I have enjoyed the threads here and youtube videos on this topic. Thank you for this content! I am particularly interested in the 3k analysis and find it to be insightful and accurate. There is one aspect of 3k karate that is sometimes addressed but possibly not given the critique that it deserves. It is the following. In 3K karate I do not think its practitioners believe they are practicing 3k karate for merely health, discipline, self-improvement, character development, fitness, etc. People practice something like yoga for those reasons. But unlike yoga, 3k practitioners honestly believe that there is a transferrence of skill from 3k karate to combat effectiveness. They honestly believe that the voluminous number of kata details, refinements, and so forth do in fact carry over to combat to a worthwhile degree. I think they will refuse to acknowledge that all of the tedious corrections of kata techniques over the years primarily serve the purpose of improving kata, and have little or nothing to do with actual combat effectiveness.
Jesse Enkamp's youtube video about "Why Karate Doesn't Work" provides an informative history lesson on the differences between different versions of karate over the years. However, I think he spins the often heard question or complaint that "Karate Doesn't Work" into a misunderstanding over the different versions of karate. The inquirer is not an idiot and in need of a basic history lesson. The person asking this question is inquiring whether or not sport kumite skills would actually be effective in real combat. The person asking this question is inquiring whether or not incessant focus on kata details would be effective in real combat. I don't think there is a hidden meaning or mystery in the phrase "Karate doesn't work". The playfulness over the semantics is entertaining but it dances around the core of the question and leaves it unanswered. If you're going to seriously tackle it, answer whether or not excellence in kata transfers to combat skills, and so forth.
Ian's stated position in his youtube video on 3k karate is careful and perhaps too polite towards 3k practitioners so as to not offend. He clearly says in conclusion that there's nothing wrong with 3k karate as long as it is done for health, enjoyment, culture, but then says that it's a different matter if one says that 3k is practical (which it is not).
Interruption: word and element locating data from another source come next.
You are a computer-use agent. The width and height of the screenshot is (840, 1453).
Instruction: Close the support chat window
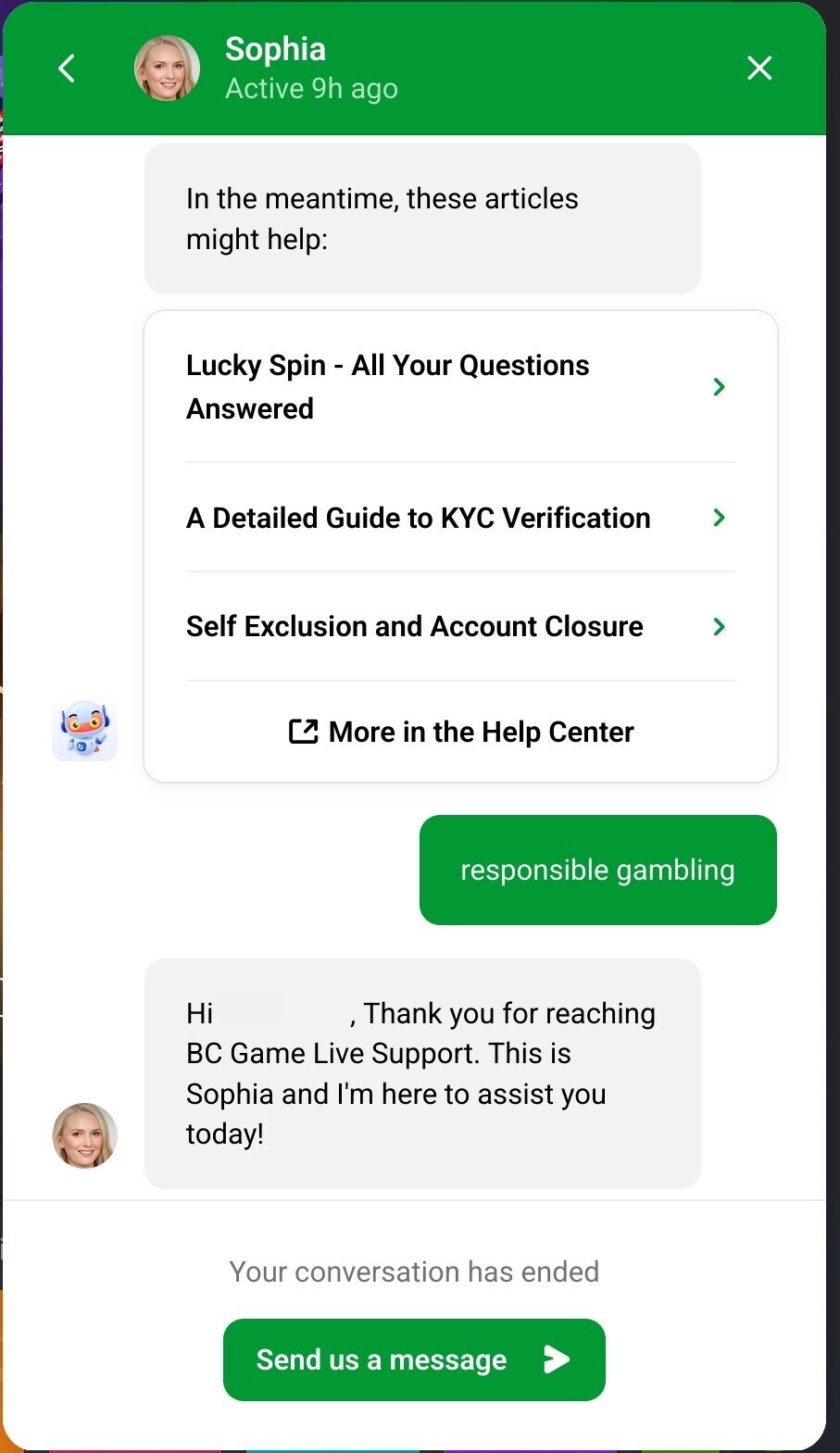(x=759, y=68)
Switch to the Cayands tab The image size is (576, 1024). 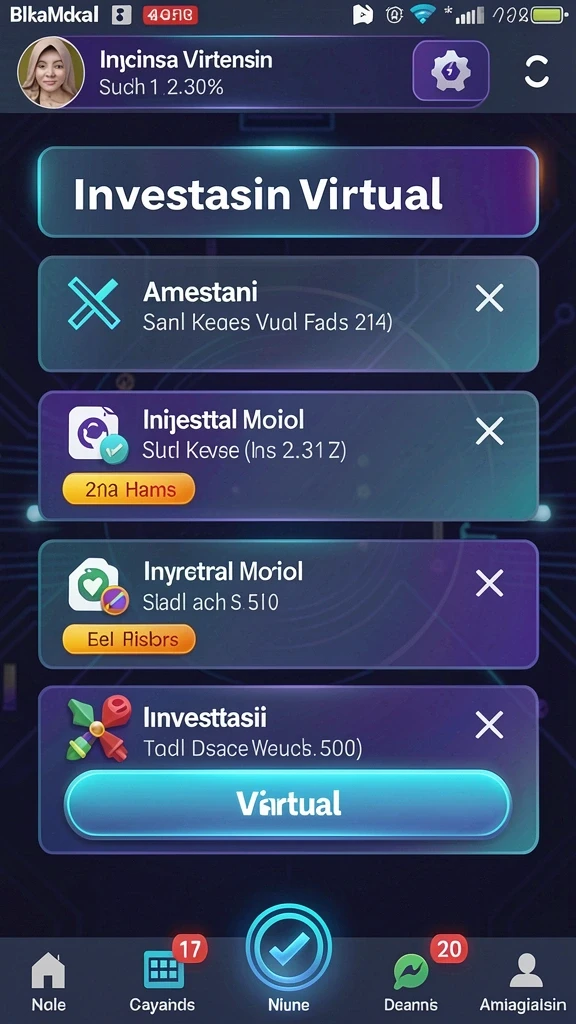[x=162, y=982]
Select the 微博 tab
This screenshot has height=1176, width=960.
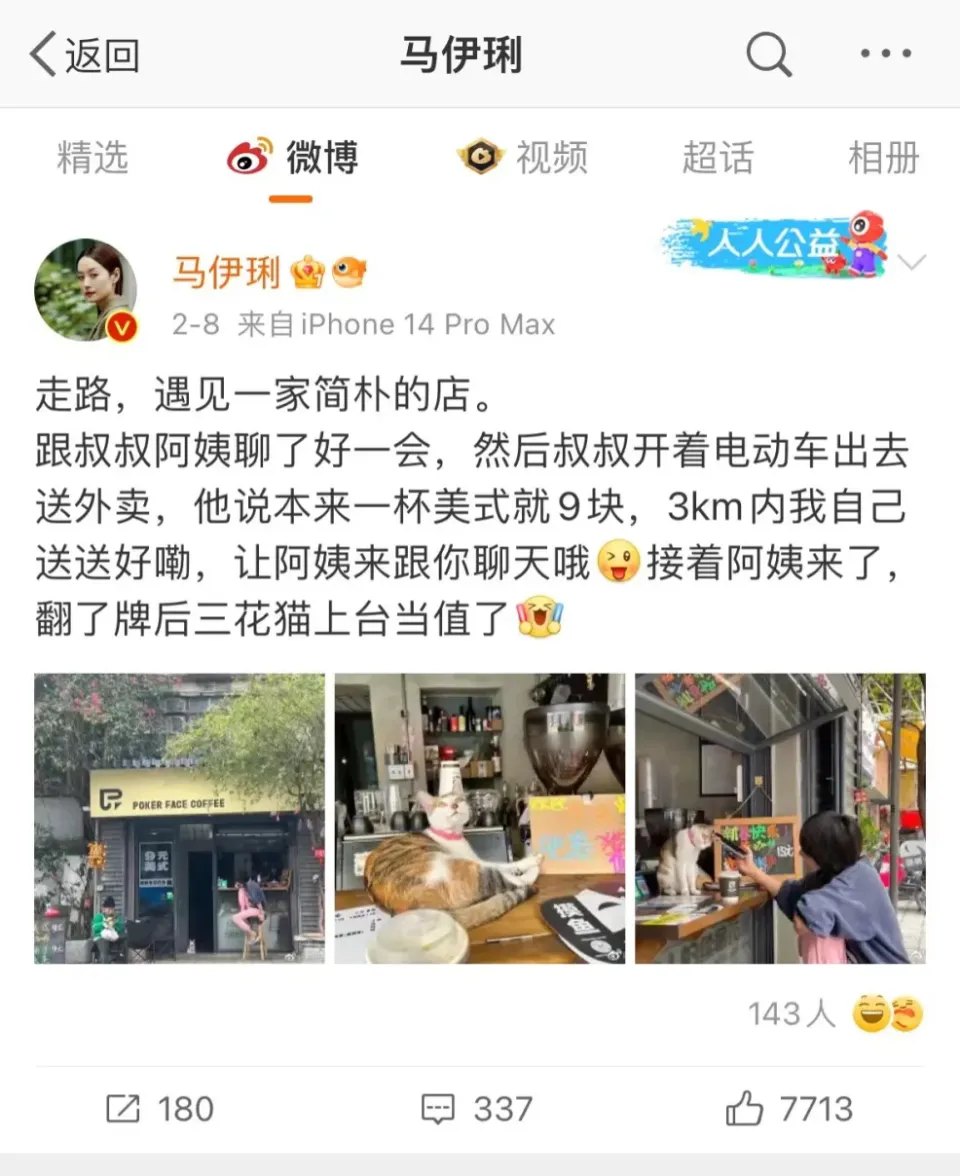291,158
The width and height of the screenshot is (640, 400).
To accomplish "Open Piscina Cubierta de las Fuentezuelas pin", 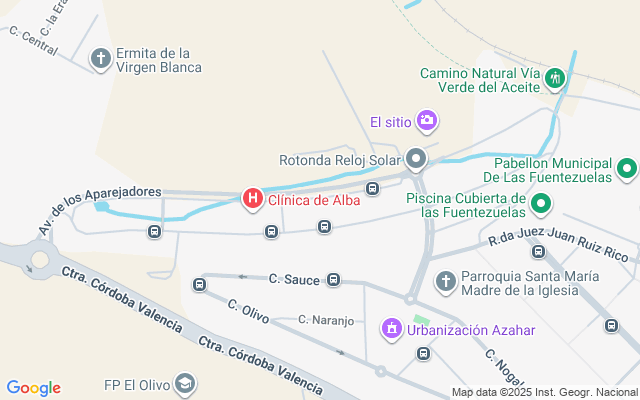I will coord(541,204).
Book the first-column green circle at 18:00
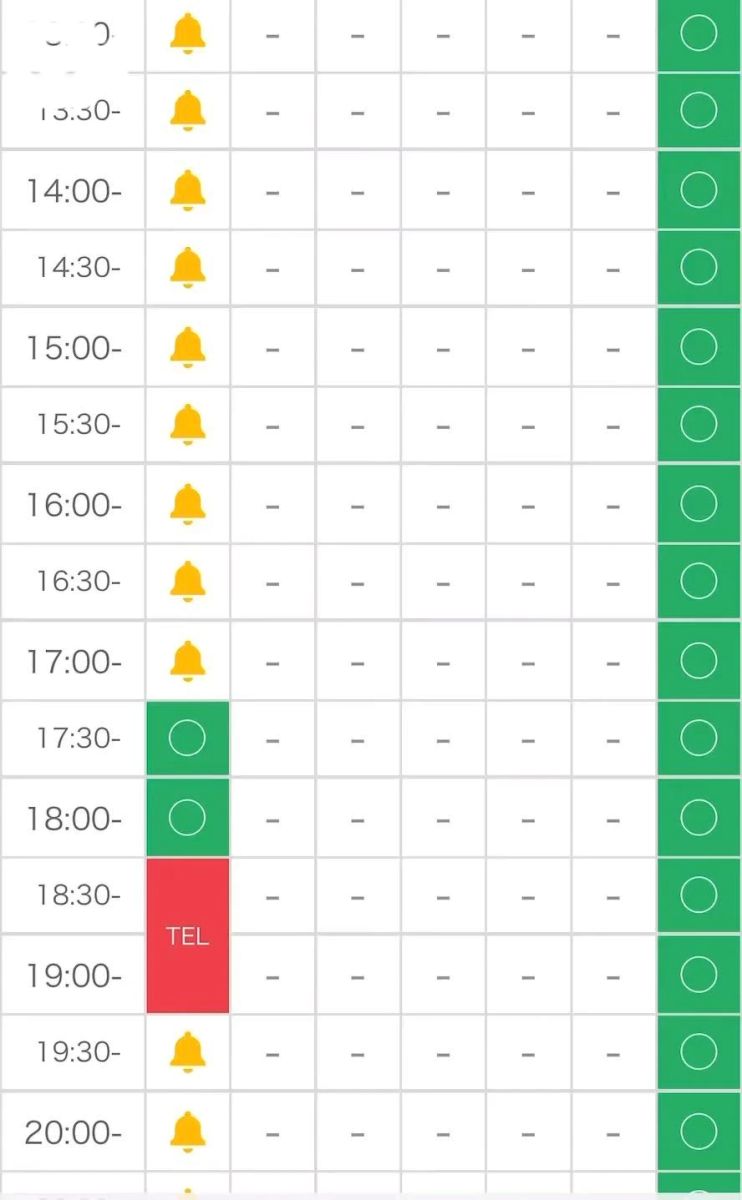 (x=187, y=818)
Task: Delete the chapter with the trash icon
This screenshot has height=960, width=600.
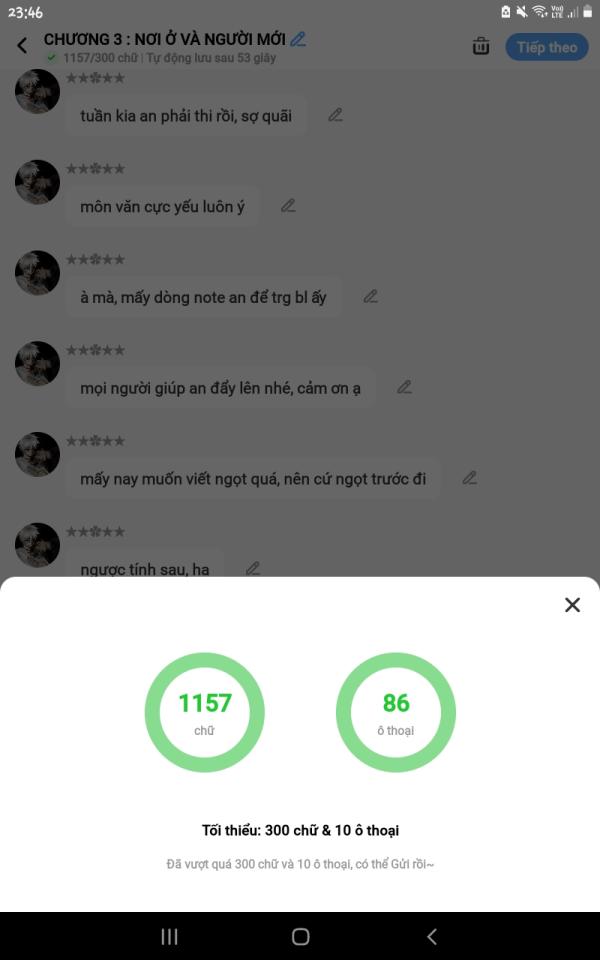Action: click(481, 47)
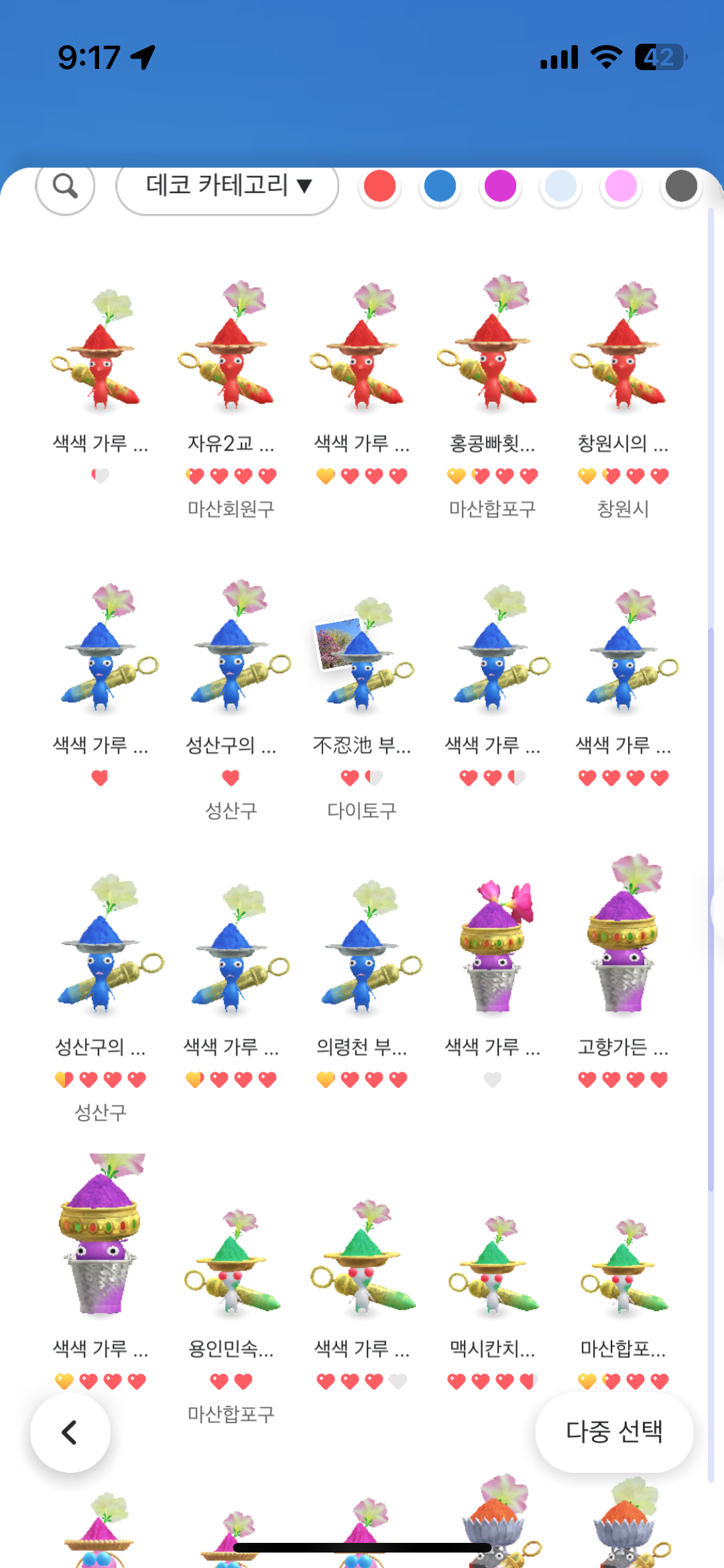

The elephant in the room is that 3k practitioners do think their karate is practical. They do think there is significant transferrence of skill to combat effectiveness. Please, someone correct me if I am wrong but I do not see 3k folks willing to concede that their practice is merely for health, enjoyment, culture, fitness and related reasons. Practicality in the form of transferrence of skill to combat is one of those reasons they will give. It might not be worded in precisely that way from the average person when asked. Usually you'll here a few descriptors of self-defense in their list of reasons. I think it is at the point where a necessary component of 3k karate is the view that its practitioners believe it is practical, but it isn't. It is impractical. And it's adherents are wrong when they think it is practical.
I'm bringing this up not to be mean but because I think it should be called out. It is dangerous to propagate a misleading confidence that one's hours and years of practice amount to practical combat skills when they do not. I'm at a loss for a catchy acronym to replace 3k karate. There ought to be something that does a better job of capturing the fact that it is impractical, or ineffective for combat. I appreciate the full description of "3K's and never the 3 shall meet" but it's just too nice and leaves out too much. As a consequence, karate which is done differently with a focus on bunkai and combat effectiveness does not get the credit that it deserves.